| YOUR TASKS |
a) Translate this sentence from the gradient descent notes into Spanish: "After modifying our values, we repeat this process as described in step 4 above."
b) Quote the gradient descent notes from "After modifying our" to "considering sigmoid function.".

After modifying our values, we repeat this process as described in step 4 above.

### Homework:
In programming, the term $\frac{dL}{dq}$ is also denoted by $dq$ where $q$ is a parameter, such as $z$ or $ω_i$. Calculate $da$, $dz$, $dω_1$, $dω_2$, and $db$ using the mathematical definition of a loss function and considering sigmoid function.

$da = \frac{dL}{da} = -y^ilog(a^i) - (1 - y^i)log(1 - a^i)\frac{dL}{da} = -\frac{y^i}{a^i} + \frac{1 - y^i}{1 - a^i}$

$dz = \frac{dL}{dz} = \frac{dL}{da} * \frac{da}{dz} = (-\frac{y^i}{a^i} + \frac{1 - y^i}{1 - a^i}) * \frac{1}{1 + e^{-z}}\frac{da}{dz} = (-\frac{y^i}{a^i} + \frac{1 - y^i}{1 - a^i}) * \frac{e^{-z}}{(1 + e^{-z})^2} = (-\frac{y^i}{a^i} + \frac{1 - y^i}{1 - a^i}) * \frac{e^{-z}}{1 + e^{-z}} * \frac{1}{1 + e^{-z}} = (-\frac{y^i}{a^i} + \frac{1 - y^i}{1 - a^i}) * e^{-z} * \frac{1 - y^i}{1 - a^i} * \frac{1 - y^i}{1 - a^i} = (-\frac{y^i}{a^i} + \frac{1 - y^i}{1 - a^i}) * e^{-z} * a^2 = (-\frac{y^i}{a^i} + \frac{1 - y^i}{1 - a^i}) * (\frac{1}{a} - 1) * a^2 = (-\frac{y^i}{a^i} + \frac{1 - y^i}{1 - a^i}) * a(1 - a) = -y(1 - a) + a(1 - y) = -y + ya + a - ya = a^i - y^i$

$dω_1 = \frac{dL}{dω_1} = \frac{dL}{da} * \frac{da}{dz} * \frac{dz}{dω_1} = (a^i - y^i)x^i_1$

$dω_2 = \frac{dL}{dω_2} = \frac{dL}{da} * \frac{da}{dz} * \frac{dz}{dω_2} = (a^i - y^i)x^i_2$

$db = \frac{dL}{db} = \frac{dL}{da} * \frac{da}{dz} * \frac{dz}{db} = (a^i - y^i)$

### References

Gosavi, Bhushan. (2019 November 4). *Mathematics Behind the Artificial Neural Networks: Part 1*. Medium. https://medium.com/analytics-vidhya/mathematics-behind-artificial-neural-networks-part-1-2214dab225c2

*Weights and Biases*. AI Wiki. https://machine-learning.paperspace.com/wiki/weights-and-biases

*What is Gradiant Descent?*. IBM. https://www.ibm.com/topics/gradient-descent

### Lecture 4 Variable Cheatsheet
**Used in either the lecture or the notes**

| Variable | Meaning |
| -------- | ------- |
| $ω$ | Weight parameter |
| $b$ | Constant bias parameter |
| $α$ | Learning scale | 
| $x_n$ | some input number n |
| $z$ | the linear relationship between the output and input where $z = w^iX^i+b$ |
| $a^i$ | predicted output |
| $σ(z)$ | sigmoid function where $σ(z) = \frac{1}{1 + e^-z}$ |
| $y^i$ | known output to corresponding input $X^i$ |
| $X^i$ | Each column in the input |
| $d$ | derivative |

## Lecture 5: Gradient Descent over All Elements in Training Set
### Gradient Descent Notes for Programming
As discussed in Lecture 4, the following is the equation used to modify the weight for Gradient Descent:

$\frac{δ}{δω_1}J(ω,b) = \frac{1}{m}Σ^m_{i=1}\frac{δ}{δω^i_1}L(a^i,y^i)$

where $J(ω,b) = \frac{1}{m} * Σ^m_1 L(a^i,y^i)$ and $L(a^i,y^i) = -y^ilog(a^i) - (1 - y^i)log(1 - a^i)$

and where $ω := ω - α(\frac{dJ(ω, b)}{dω})$ and $b := b - α(\frac{dJ(ω, b)}{db})$ 

where $α$ is the learning scale.

| RECORDS SHOWN |
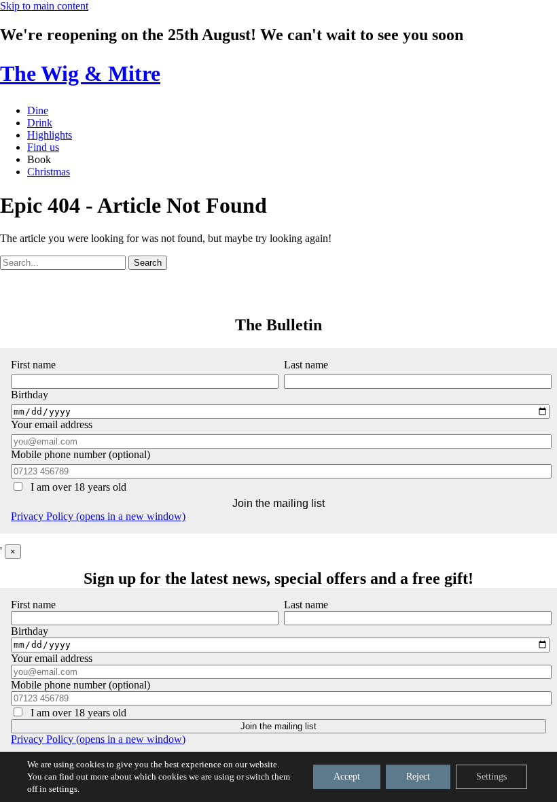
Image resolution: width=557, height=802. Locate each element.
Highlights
* * *
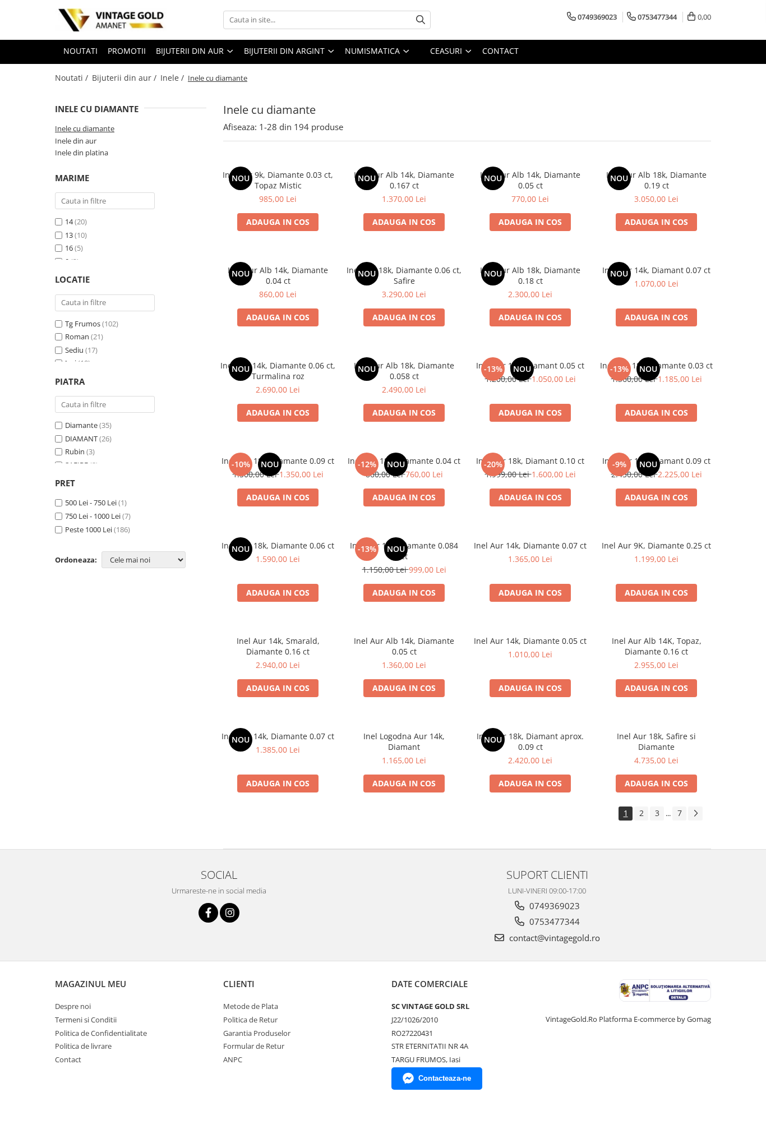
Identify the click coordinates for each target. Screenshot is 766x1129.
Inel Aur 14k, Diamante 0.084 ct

| ANSWERS TO THE EXERCISES |
a) Después de modificar nuestros valores, repetimos este proceso como se describe en el paso 4 anterior.

b)
After modifying our values, we repeat this process as described in step 4 above.

### Homework:
In programming, the term $\frac{dL}{dq}$ is also denoted by $dq$ where $q$ is a parameter, such as $z$ or $ω_i$. Calculate $da$, $dz$, $dω_1$, $dω_2$, and $db$ using the mathematical definition of a loss function and considering sigmoid function.